> _WORK TASK_: Report back every line from the entries below in which the word "button" occurs.

START ENTRIES SUPPLIED

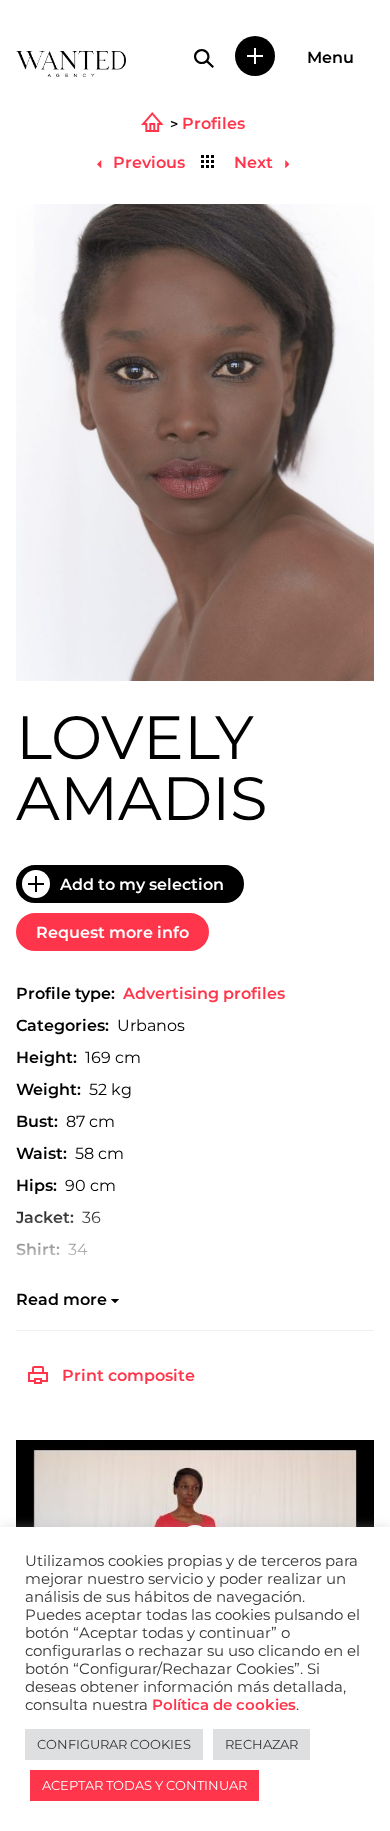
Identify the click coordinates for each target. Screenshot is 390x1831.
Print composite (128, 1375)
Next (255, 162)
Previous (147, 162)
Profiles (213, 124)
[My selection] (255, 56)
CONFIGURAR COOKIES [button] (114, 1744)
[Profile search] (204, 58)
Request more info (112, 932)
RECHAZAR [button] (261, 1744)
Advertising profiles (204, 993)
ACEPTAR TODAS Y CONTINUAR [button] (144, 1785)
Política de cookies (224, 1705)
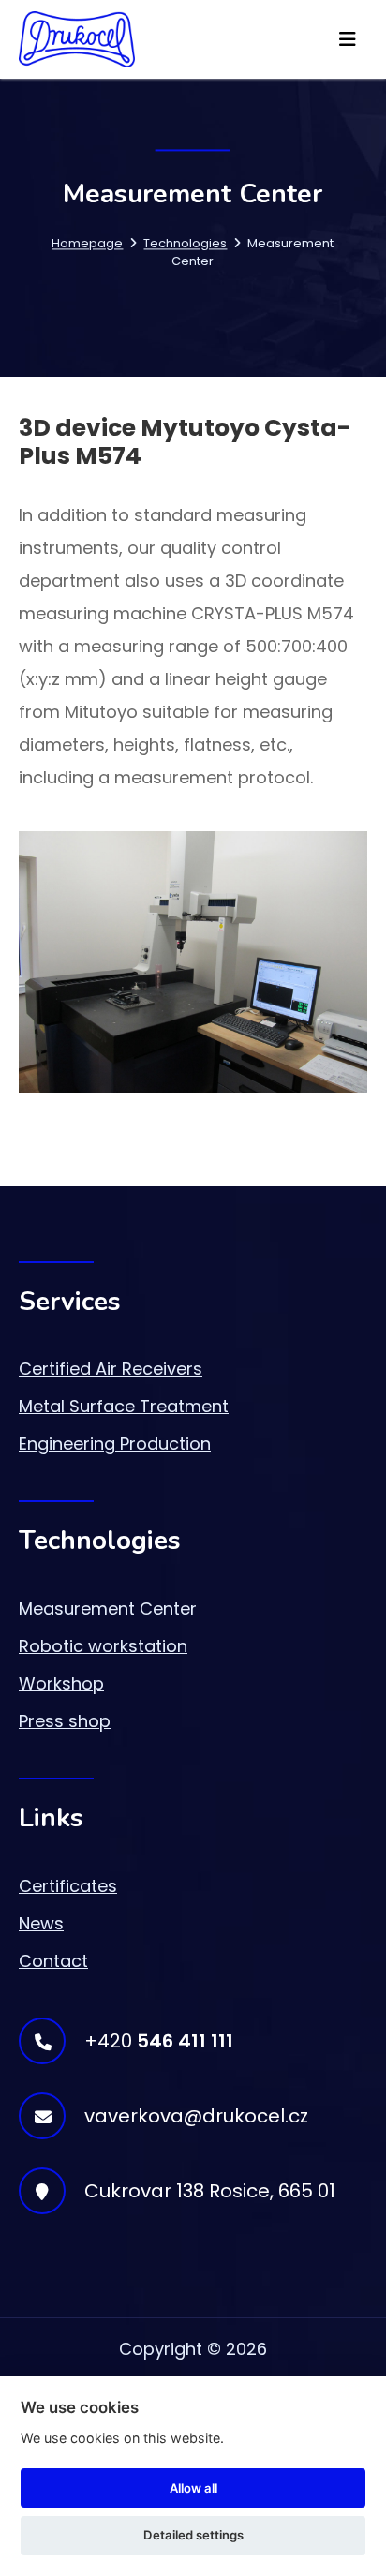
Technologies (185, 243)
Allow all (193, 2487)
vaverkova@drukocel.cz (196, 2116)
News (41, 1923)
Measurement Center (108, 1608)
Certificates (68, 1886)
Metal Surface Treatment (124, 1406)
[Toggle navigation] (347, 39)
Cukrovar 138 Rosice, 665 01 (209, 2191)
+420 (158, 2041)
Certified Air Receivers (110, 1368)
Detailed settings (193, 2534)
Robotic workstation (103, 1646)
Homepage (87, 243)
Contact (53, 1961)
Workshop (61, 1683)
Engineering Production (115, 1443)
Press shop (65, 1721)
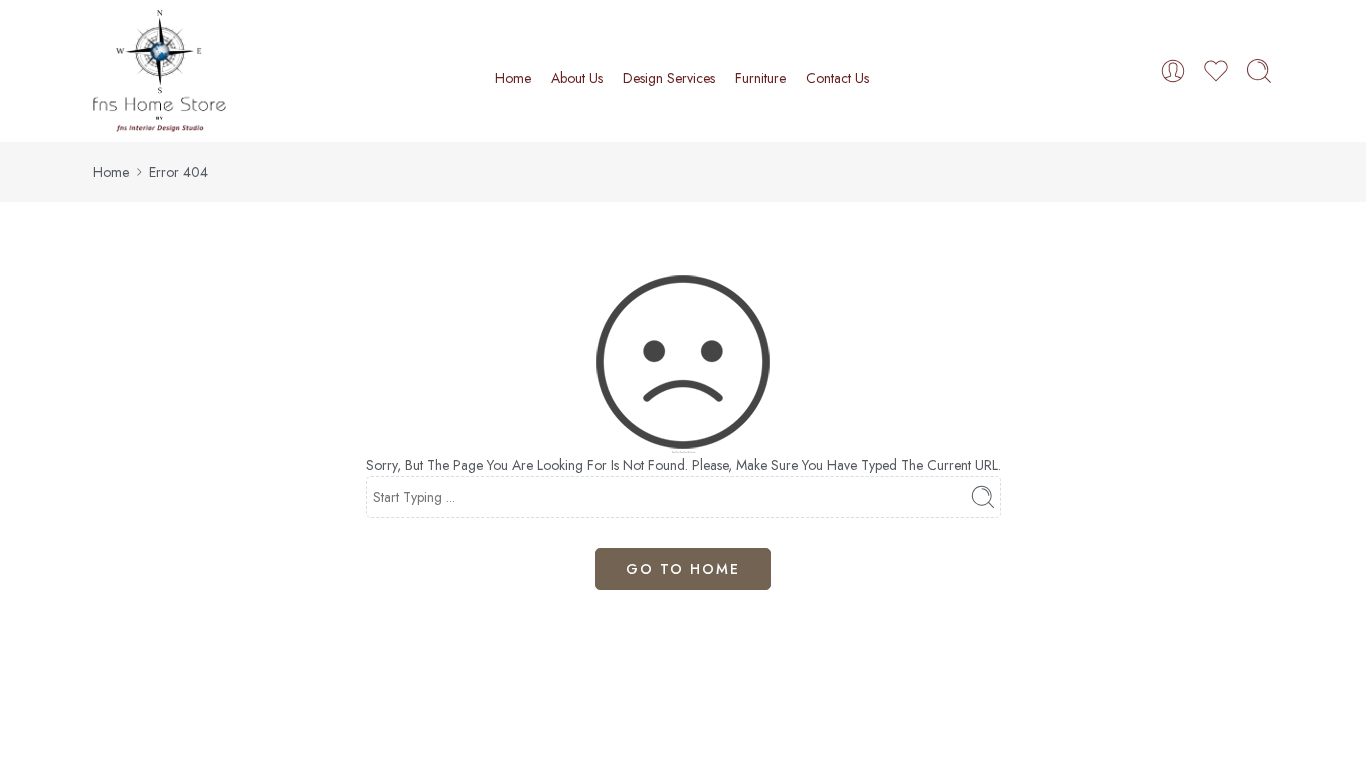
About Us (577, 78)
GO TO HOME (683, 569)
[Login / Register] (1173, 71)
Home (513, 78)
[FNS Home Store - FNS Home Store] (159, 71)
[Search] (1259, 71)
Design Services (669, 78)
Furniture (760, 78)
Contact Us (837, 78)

END ENTRIES SUPPLIED

> _EXERCISE ANSWER_:
CONFIGURAR COOKIES [button] (114, 1744)
RECHAZAR [button] (261, 1744)
ACEPTAR TODAS Y CONTINUAR [button] (144, 1785)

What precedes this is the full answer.